O embuste das «Férias judiciais»
sexta-feira, maio 13, 2005
De mangadalpaca©...
Sejamos claros: o governo do eng.º José Pinto decidiu incendiar o sistema judicial, pretendendo, com isso, ganhar apoios da opinião pública (ou publicada?), jornalistas incluídos, e desviar atenções de outros graves problemas do País.
À conta de uma desforra, ou não, do que sucedeu no processo Casa Pia, este governo vem, agora, pretender ser o campeão das preocupações que assaltam os cidadãos com o “calamitoso estado da Justiça” ...
Foram anunciadas medidas para descongestionar os tribunais. Uma delas, provocou reacções e incompreensões – a da redução das férias judiciais.
A verdade é que essa medida até podia ser necessária, desde que enquadrada noutro conjunto de intervenções. Mas nada foi explicado. Nem os pressupostos, nem os objectivos, nem a sua regulamentação. Ainda por cima, se faz crer que os magistrados não trabalham e que a culpa do estado de justiça é exclusivamente deles. Não seria de esperar o entusiástico apoio dos operadores judiciários, mas o que era preciso era o sinal de que se estava a “afrontar mais uma corporação”. Por isso, nem se justifica o alarido que se faz ouvir. Em bom rigor, a «batata quente» está do lado do governo, pois parece que ainda não se deu conta das dificuldades práticas e financeiras que tal decisão implicará.
Mas, percebe-se, agora, mais claramente, a verdadeira razão da afronta dos chamados «privilégios» e injustificadas prerrogativas dos magistrados: este grupo profissional é o único que pode, efectivamente, pôr em causa carreiras e interesses políticos.
Concretamente – para quem ainda não percebeu – é tentando controlar a actividade do Ministério Público (não dos juízes, pois a actividade destes é passiva, dependendo sempre da iniciativa daquele) que se conseguirá neutralizar qualquer veleidade séria no sentido de os responsabilizar, seja qual for a natureza ou tipo de infracção que se indicie. E os sinais vêm sendo crescentemente inquietantes (casos Casa Pia, Apito Dourado, Isaltino Morais, António Preto, Negócios do Min. Ambiente,..).

- Material fornecido:

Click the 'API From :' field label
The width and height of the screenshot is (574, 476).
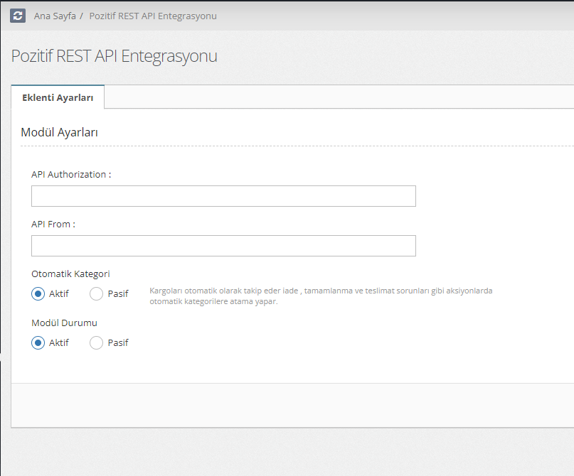[x=53, y=224]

- Tarefa a realizar: Copie do excerto sobre as férias judiciais o trecho que começa em "O embuste das" e termina em "problemas do País.". Responda com base unicamente no excerto.

- Resultado do exercício:
O embuste das «Férias judiciais»
sexta-feira, maio 13, 2005
De mangadalpaca©...
Sejamos claros: o governo do eng.º José Pinto decidiu incendiar o sistema judicial, pretendendo, com isso, ganhar apoios da opinião pública (ou publicada?), jornalistas incluídos, e desviar atenções de outros graves problemas do País.